Ladies and Gentlemen; Your Attention Please.
R U STRESSED?
When you get home, a fight ensues with your significant other at the drop of a hat and you're not talking?
Then have I got the answer for you and if a dollar-two-ninety-eight was all it cost too rid your home of the pesky, sonofafrittinrattafrattincrats, wouldn't you want it? Ofcourse you would; already then; betts, presents you with(r u sitting?);
"COLORED MARSHMALLOWS", yes, I said; "COLORED
RED ONES signifies: you best leave my sight, say nary a word! Unless you're going to present me with diamonds.

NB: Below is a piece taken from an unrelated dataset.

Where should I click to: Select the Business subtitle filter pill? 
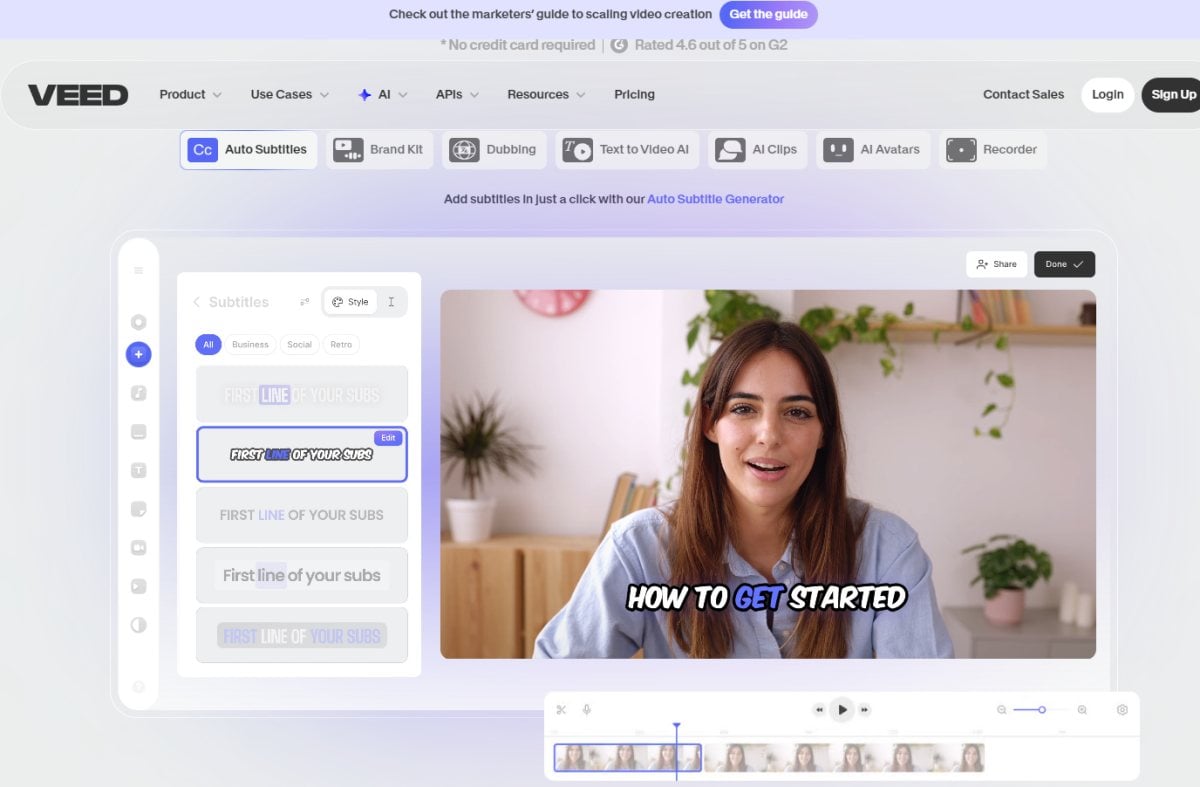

BLUE ONES " : your trying my patience!
GREEN ONES " : I need space...
YELLOW ONES " : TICKED but not overly.
WHITE ONES : : lets talk
Now picture this; you've just had a major disagreement and your significant other just sits without saying a word, when suddenly...'PING'; they've just been introduced, upside their head with a Colored Marshmallow! What the? Then a smile, laughter; you're hugging and cuddling. It works 9 out of 10 times.
The one-time is because they are innoxious from the amount of alcohol consumed. Nothing is fumnnier that getting 'PINGED' upside the head with a marshmallow. My husband and I have been using that technique for many years now; it works.